While she’s en route to the kind of women’s prison where the uniforms consist of tied-off torso-revealing shirts with only two buttons, a word on the nature of her crime. Angela’s murdered a drug dealer, and instead of the legal system considering that she’s saved them a job, you’d think she was a former sports star charged with shooting his supermodel girlfriend for all the attention the verdict draws. (Sorry. Was that too soon?)

Anyway, it turns out Angela’s innocent. ’Twas her loser dope-fiend brother done the deed, but Angela fraternally takes the rap for him. Bad move, Angie; baaaad move!


The prison is ruled over by the absurdly named Captain Bonifacio (Leonardo Jose), who leaves the day-to-day running of the penitentiary to the obligatory predatory lesbian chief warden (Rosanna Ghessa), and doesn’t really involve himself in anything unless there’s a prison break and then it’s guns, watercannons and helicopters a-go-go as he and his men … But I’m getting ahead of myself. There’s fifty minutes’ worth of prison life – with all the cat-fights, shower scenes and lesbianism that said milieu entails – before we get to the break-out.

Angela’s slung in a cell with Joanna (Gloria Cristal) and Paola (Marli Mendes) who respond to the warden’s overtures to Angela by whipping Angela with wet towels and proving their superiority in the time honoured tradition of soft-core girl-girl action. As bad as she’s treated at their hands, Angela’s saved from Joanna’s potentially homicidal intentions by the sympathetic-but-built-like-a-tank Denise (Zeni Pereira). It’s refreshing in this kind of movie that the butch black prisoner is something of a guardian angel rather than an aggressor. However, that’s the only remotely subversive element to ‘Women in Fury’. And Denise remains unable to intervene when the warden (I can’t recall the character being gifted with a name) finally gets Angela in her clutches for what is surely the ne plus ultra of sadistic sapphic prison warden scenes.

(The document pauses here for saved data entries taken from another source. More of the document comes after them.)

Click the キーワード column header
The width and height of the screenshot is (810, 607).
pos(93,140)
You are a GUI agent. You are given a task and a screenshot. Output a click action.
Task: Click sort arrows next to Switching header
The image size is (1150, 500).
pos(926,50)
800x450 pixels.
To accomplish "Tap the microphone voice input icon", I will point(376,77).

While all of this seedy business is going on, a subplot plods away in the background, slowing the pace and padding out the running time. It involves good-natured prison physician Dr Cuna (Henri Pagnoncelli) and his attempts to investigate the events surrounding Angela’s incarceration. This eventually leads him to her brother. Dr Cuna implores him to come forward and tell the true story, thus securing Angela’s release. The lad responds to this altogether reasonable request, and to his sister’s act of selflessness, by not giving a flying fuck.

With a confession from kid bro out of the question and Dr Cuna on Captain Bonifacio’s shit-list, things are looking pretty dismal for our beleaguered heroine. Then the prison break occurs and ‘Women in Fury’ shifts into action movie mode. Now, the escape attempt could have been a brilliantly sustained exercise in suspense, with the pressure cooker tensions and sexual rivalry of the prison spilling out into the steamy and dangerous territory of the jungle. And to be fair, the script does flirt with said possibilities on a couple of occasions. But Tarantini seems intent on making ‘First Blood’ but with half-naked women, and it soon becomes face-palming obvious that his facility as an action director is about on par with Sam Peckinpah as a director of light romantic comedy.

And so the last half hour desperately throws in gunfights, chases, helicopters, jeeps exploding and a desperate final stand in an old church. And does none of it even adequately. The last ten minutes in particular are an exercise in abject tedium. A coda suggests that Angela suffered amnesia as a result of the trauma, regressed to a childlike state and is happier as a result. Which, given that most of the other participants have been decimated long before the closing credits, makes you wonder whose testimony this so-called true story was based on. There’s a lesson here: if you’re making a sleazy women-in-prison film, at least be honest about it.